Als enerzijds gesteld en anderzijds erkend, althans niet of niet-deugdelijk weersproken, staat tussen partijen het navolgende vast.
- Krachtens voor bepaalde duur aangegane arbeidsovereenkomst is [naam eiseres] als manager in dienst geweest van Mara B.V. te Meerssen van 1 januari 2004 tot 1 januari 2005.
- Mara B.V., die tevens handelde onder de namen Holiday Care en Fun Factory en later is omgezet in of van naam is veranderd tot Holiday Care B.V., hield / houdt zich bezig met het verzorgen van reizen voor personen die van medische en andere zorg afhankelijk zijn of dreigen te worden.
- De schriftelijke arbeidsovereenkomst tussen Mara B.V. en [naam eiseres] bevat een non-concurrentiebeding dat aldus is geformuleerd: ‘ Verder is het werkneemster verboden om gedurende de duur van de dienstbetrekking en gedurende drie jaar na afloop van de dienstbetrekking een gelijksoortig bedrijf van de werkgever, in welke vorm dan ook, te drijven, direct en indirect, of bij zodanig bedrijf op andere wijze rechtstreeks of zijdelings betrokken zijn, hetzij als zelfstandige, hetzij in dienstbetrekking, hetzij in welke hoedanigheid dan ook, waarbij niet van belang is of zulks al dan niet tegen vergoeding geschiedt’.
- Rekening houdend met dit beding is [naam eiseres] na het van rechtswege eindigen van de arbeidsovereenkomst bij gebreke van een verlengingsaanbod op projectbasis gaan werken voor Sabic B.V. te Geleen, welke aanstelling verlengd is tot 1 augustus 2006.
- In deze periode van non-concurrerende tewerkstelling is [naam eiseres] benaderd door Munckhof Groep B.V. te Horst en/of Venlo (verder: Munckhof) , een reisonderneming die zich op dezelfde (deel)markt begeeft als HC (Holiday Care B.V.), met een aanbod tot indiensttreding en zij heeft dit aanbod in beraad gehouden in afwachting van overleg met HC over terzijdestelling van het haar beperkende beding.

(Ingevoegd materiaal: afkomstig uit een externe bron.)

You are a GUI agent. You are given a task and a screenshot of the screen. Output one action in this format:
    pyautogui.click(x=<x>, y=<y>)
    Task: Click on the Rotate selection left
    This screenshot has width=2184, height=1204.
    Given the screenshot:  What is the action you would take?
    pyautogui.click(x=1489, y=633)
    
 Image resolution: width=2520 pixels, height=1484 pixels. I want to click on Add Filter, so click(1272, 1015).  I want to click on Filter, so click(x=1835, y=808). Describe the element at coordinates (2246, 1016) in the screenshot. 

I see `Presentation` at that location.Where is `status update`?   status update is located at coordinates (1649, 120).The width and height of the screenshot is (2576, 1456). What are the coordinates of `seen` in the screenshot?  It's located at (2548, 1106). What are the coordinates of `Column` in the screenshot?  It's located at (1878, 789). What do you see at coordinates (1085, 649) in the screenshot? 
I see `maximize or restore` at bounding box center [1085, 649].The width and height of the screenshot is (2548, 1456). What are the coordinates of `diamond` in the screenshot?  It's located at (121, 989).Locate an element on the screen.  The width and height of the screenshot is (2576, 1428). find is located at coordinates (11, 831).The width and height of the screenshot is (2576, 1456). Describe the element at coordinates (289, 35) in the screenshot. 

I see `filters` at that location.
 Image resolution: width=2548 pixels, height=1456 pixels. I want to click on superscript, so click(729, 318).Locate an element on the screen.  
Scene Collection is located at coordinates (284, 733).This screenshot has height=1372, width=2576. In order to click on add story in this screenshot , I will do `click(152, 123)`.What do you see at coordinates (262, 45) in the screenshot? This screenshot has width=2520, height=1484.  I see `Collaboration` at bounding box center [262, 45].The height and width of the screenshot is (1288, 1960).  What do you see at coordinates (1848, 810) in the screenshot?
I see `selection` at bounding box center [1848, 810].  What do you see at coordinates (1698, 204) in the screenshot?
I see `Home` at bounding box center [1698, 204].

- HC was inmiddels bij uitspraak d.d. 16 november 2005 van de Rechtbank Maastricht in staat van faillissement verklaard met benoeming van Muurmans tot curator.
- De curator stelde en stelt zich tegenover [naam eiseres] op het standpunt dat het non-concurrentiebeding noch terzijde kan worden gesteld noch kan worden verlicht en verwees en verwijst daarvoor mede naar een overeenkomst van verkoop en overdracht van ondernemingsactiviteiten van de failliete boedel van HC aan de nieuwe onderneming Zorgvakanties B.V. (i.o.), die reeds op 18 november 2005 gestalte heeft gekregen en waarvan de details niet bekend zijn geworden omdat de curator om hem moverende redenen nalaat het contract geheel of ten dele in het geding te brengen.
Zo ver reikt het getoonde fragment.